Describing a voice in a few words is an abstract task. We can talk about a “deep,” “breathy,” or “hoarse” voice, but characterizing a voice would require a limited set of rigorously defined attributes that form an ontology. However, no such descriptive framework exists.
Machine learning applied to speech suffers from the same weakness: in most automatic processing tasks, the speaker is modeled by abstract, general representations with characteristics that are not explicit or only minimally so. For example, automatic speaker identification is generally approached using the x-vector paradigm, which consists of describing a speaker's voice using an embedding specially designed for this task. Despite their high accuracy, x-vectors are generally unsuitable for detecting similarities between different voices with common characteristics.
The same observations apply to speech generation: speech synthesis is generally controlled by injecting the speaker's style or identity via unstructured representations. These representations make it possible to bypass the task of defining and learning ontologies, but they only allow a subset of the characteristics of a voice (gender, fundamental frequency, rhythm, intensity) to be imitated without explicitly stating the attributes. They also remain limited by their inability to generate new, original voices.

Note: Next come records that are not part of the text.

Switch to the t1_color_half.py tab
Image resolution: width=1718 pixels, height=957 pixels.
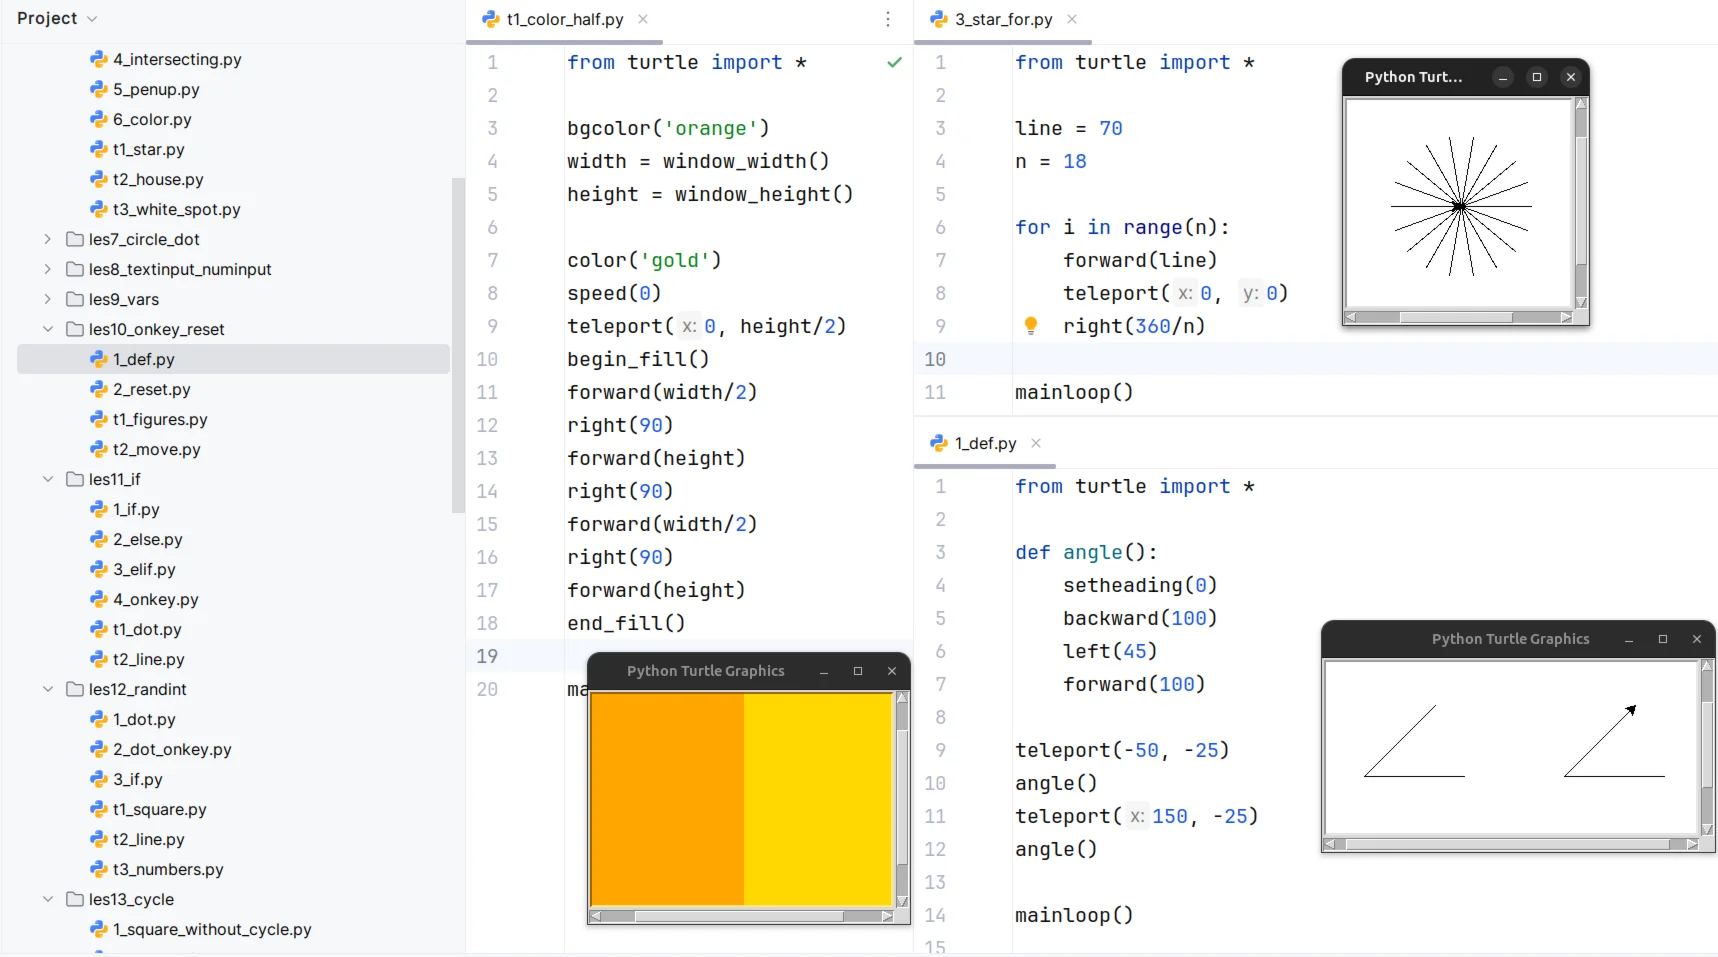[x=564, y=19]
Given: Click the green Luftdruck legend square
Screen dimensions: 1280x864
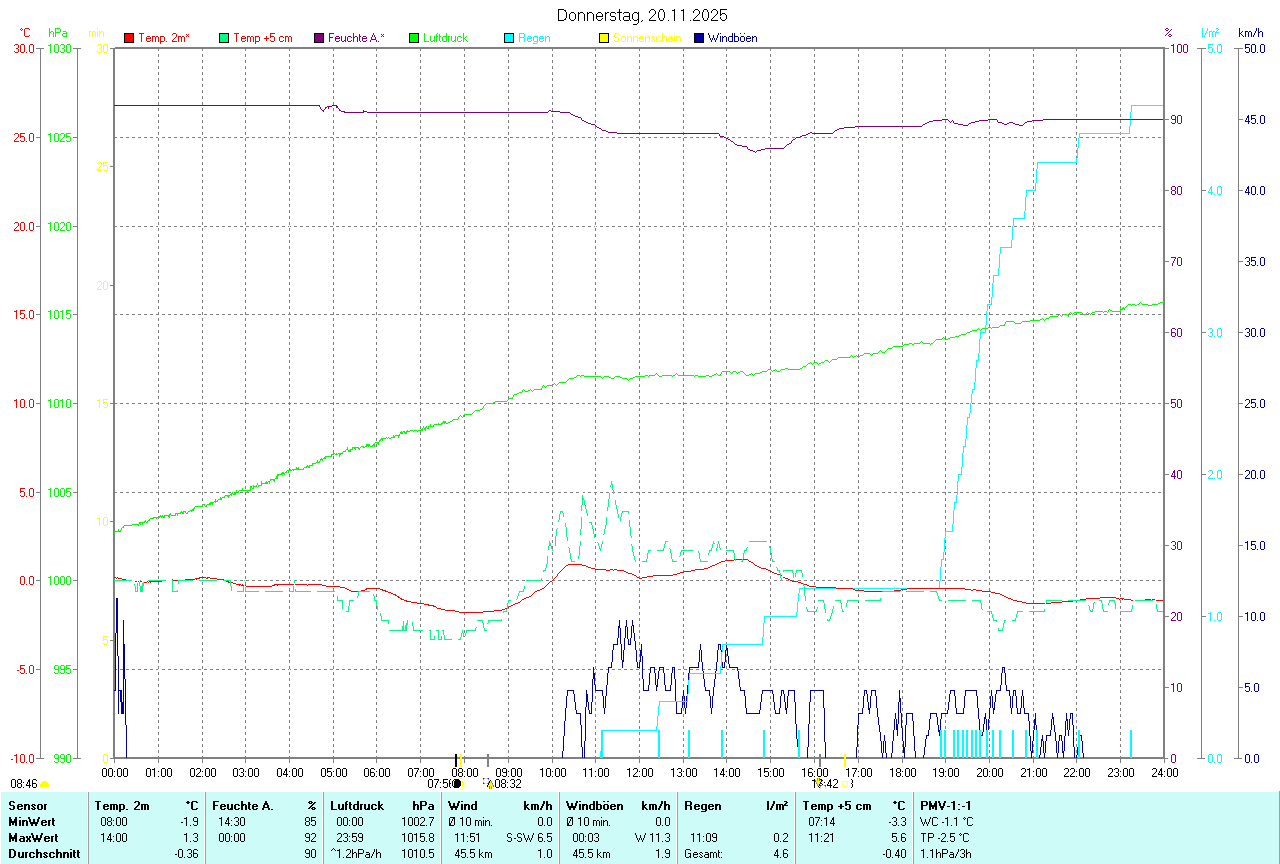Looking at the screenshot, I should pos(414,38).
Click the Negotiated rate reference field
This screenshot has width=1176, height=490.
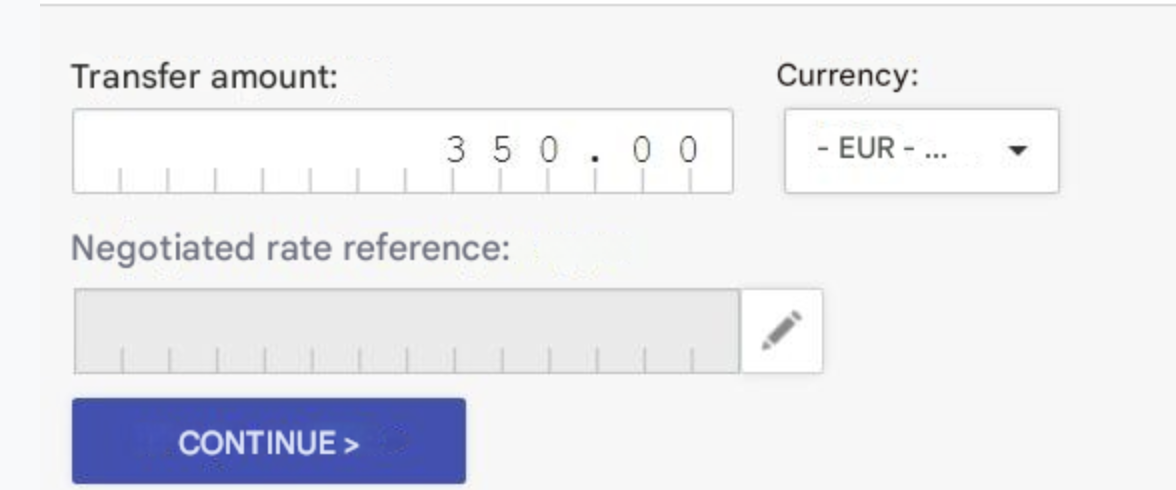(x=406, y=331)
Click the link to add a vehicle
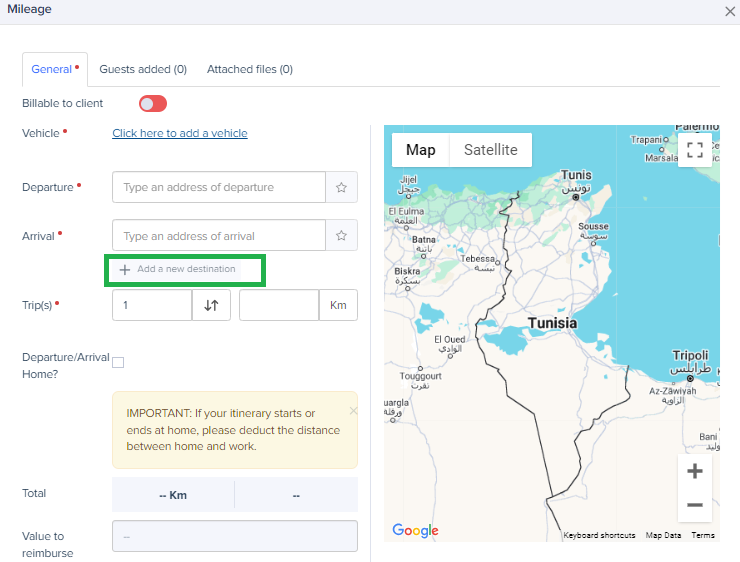 click(x=180, y=133)
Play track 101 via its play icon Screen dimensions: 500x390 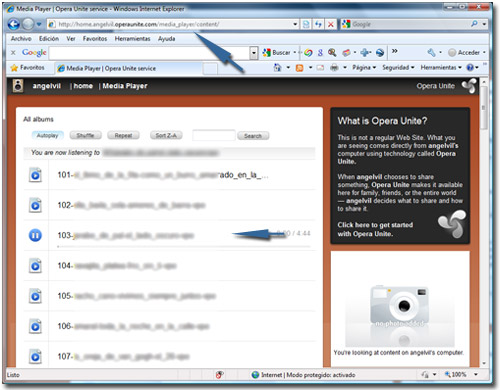[35, 175]
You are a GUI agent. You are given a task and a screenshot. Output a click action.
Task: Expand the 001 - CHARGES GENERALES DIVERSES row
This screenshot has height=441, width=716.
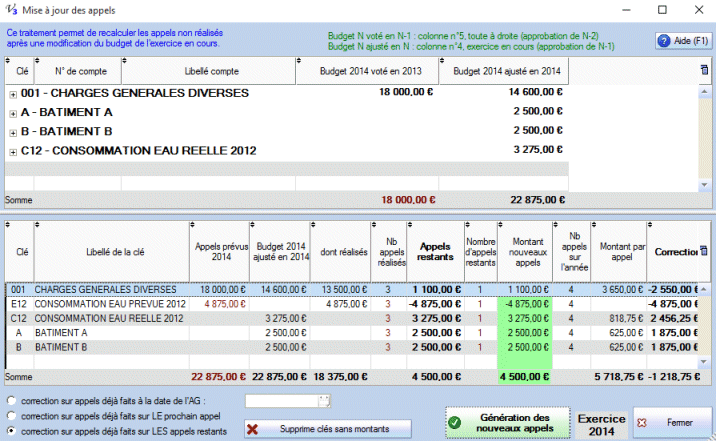(12, 93)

The goal of this project is to decipher the codes of human voices by learning explicit and structured representations of voice attributes. Achieving this goal will have a strong scientific and technological impact in at least two areas of application: first, in speech analysis, it will provide an understanding of the complex intertwining of human voice characteristics; secondly, for voice generation, it will fuel a wide range of applications to create a voice with the desired attributes, enabling the design of what is known as a vocal personality.
The set of attributes will be defined by human expertise or discovered from data using lightly supervised, unsupervised, or unsupervised neural networks. It will include a detailed and explicit description of timbre, voice quality, phonation, speaker biases such as specific pronunciations or speech disorders (e.g., lisping), regional or non-native accents, and paralinguistic elements such as emotions or style. Ideally, each attribute could be controlled in synthesis and conversion by a degree of intensity, allowing it to be amplified or removed from the voice as part of structured integration. These new attributes could be defined by experts or by neural network algorithms such as automatic voice disentanglement or self-supervised representations that would automatically discover salient attributes in multi-speaker datasets.
The main industrial results expected concern different use cases for voice transformation. The first is voice anonymization: to enable GDPR-compliant voice recordings, voice conversion systems could be configured to remove attributes strongly associated with a speaker's identity, while other attributes would remain unchanged to preserve the intelligibility, naturalness, and expressiveness of the manipulated voice. The second is voice creation: new voices could be sculpted from a set of desired attributes to fuel the creative industry.